Banco Nacional de Obras y Servicios Públicos, S.N.C.
- Type: State owned
- Industry: Financial services
- Founded: 1933; 93 years ago as Banco Nacional Hipotecario Urbano y de Obras Públicas, S.A.
- Headquarters: Mexico City, Mexico,
- Key people: Jorge Mendoza Director General
- Products: Banking, Financial
- Number of employees: 900
- Website: www.gob.mx/banobras

= Banobras =

Mexican development bank

Banco Nacional de Obras y Servicios Públicos, S.N.C. (Banobras; lit. 'National Bank of Public Works and Services') is a state owned development bank in Mexico. Its core business is sub national (Municipal and State governments) and project finance.
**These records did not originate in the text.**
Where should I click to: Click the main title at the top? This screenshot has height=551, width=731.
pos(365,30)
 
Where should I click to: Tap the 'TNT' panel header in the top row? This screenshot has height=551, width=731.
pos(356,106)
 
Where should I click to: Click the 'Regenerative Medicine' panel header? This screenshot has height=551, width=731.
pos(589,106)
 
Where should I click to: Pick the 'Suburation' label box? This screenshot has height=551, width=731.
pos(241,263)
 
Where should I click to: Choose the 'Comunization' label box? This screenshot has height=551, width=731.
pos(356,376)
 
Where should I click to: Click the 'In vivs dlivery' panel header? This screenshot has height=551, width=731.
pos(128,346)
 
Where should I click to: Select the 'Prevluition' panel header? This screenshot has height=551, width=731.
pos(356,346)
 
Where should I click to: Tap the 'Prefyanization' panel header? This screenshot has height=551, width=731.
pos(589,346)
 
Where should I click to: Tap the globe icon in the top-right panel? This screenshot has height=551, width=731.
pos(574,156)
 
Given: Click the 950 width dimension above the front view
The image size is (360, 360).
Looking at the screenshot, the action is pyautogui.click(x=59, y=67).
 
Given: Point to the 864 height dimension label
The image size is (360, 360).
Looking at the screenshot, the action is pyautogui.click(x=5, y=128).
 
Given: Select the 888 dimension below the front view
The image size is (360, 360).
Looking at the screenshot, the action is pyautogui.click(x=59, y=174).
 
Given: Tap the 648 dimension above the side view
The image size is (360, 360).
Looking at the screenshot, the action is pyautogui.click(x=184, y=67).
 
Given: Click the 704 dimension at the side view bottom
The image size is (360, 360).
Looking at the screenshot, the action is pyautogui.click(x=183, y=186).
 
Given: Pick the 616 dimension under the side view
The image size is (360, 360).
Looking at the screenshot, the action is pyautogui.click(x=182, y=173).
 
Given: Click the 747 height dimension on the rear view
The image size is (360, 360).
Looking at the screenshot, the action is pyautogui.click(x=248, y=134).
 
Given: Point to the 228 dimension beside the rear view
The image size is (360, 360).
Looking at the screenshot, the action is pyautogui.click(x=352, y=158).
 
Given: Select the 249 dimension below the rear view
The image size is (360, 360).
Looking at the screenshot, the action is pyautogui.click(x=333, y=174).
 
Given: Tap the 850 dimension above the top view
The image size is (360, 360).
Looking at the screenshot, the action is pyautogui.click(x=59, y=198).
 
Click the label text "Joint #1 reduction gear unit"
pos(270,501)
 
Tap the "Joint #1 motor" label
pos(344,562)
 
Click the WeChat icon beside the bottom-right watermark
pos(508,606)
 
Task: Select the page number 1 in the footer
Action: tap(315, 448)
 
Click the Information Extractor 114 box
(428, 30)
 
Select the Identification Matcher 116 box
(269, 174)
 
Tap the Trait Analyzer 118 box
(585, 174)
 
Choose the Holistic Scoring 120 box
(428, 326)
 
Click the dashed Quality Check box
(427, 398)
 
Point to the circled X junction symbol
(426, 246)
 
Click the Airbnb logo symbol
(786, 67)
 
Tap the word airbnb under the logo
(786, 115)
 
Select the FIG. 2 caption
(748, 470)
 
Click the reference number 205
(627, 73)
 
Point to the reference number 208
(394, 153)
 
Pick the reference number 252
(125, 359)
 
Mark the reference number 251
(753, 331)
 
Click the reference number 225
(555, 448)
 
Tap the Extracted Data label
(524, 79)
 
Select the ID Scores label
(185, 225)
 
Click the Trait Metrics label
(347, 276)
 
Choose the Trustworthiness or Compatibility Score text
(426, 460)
It was founded in 1933 as Banco Nacional Hipotecario Urbano y de Obras Públicas, S.A. (National Urban Mortgage and Public Works Bank) by president Abelardo L. Rodríguez.

Until the 1985 Mexico City earthquake, its headquarters were located at the Torre Insignia, a pyramid-shaped building designed by one of Mexico's most noted architects, Mario Pani.

As of December 2005, the bank has a loan portfolio of more than US$10 billion and a tier 1 capital of more than a 1 billion.